start Entries shown

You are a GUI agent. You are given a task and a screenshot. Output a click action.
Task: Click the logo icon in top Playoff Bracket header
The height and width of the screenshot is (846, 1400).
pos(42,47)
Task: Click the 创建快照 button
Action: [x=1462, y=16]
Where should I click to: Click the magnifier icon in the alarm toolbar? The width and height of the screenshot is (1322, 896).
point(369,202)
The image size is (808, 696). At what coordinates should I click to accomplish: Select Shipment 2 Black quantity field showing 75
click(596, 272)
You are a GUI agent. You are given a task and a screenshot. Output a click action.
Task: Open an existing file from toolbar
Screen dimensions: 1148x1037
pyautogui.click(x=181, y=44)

end Entries shown

Please reproduce the lines from the one containing "Where should I" through the last line, inclusive, with requests kept as they are. Scale every click coordinate in the answers by 2.6 and round it to a whole number, rounding halves up.

* [Answer to the task]:
Where should I click to: Click the magnifier icon in the alarm toolbar? The width and height of the screenshot is (1322, 896).
point(959,525)
The image size is (808, 696). At what coordinates should I click to accomplish: Select Shipment 2 Black quantity field showing 75
click(1550, 707)
You are a GUI agent. You are given a task and a screenshot. Output a click action.
Task: Open an existing file from toolbar
Screen dimensions: 1148x1037
pyautogui.click(x=471, y=114)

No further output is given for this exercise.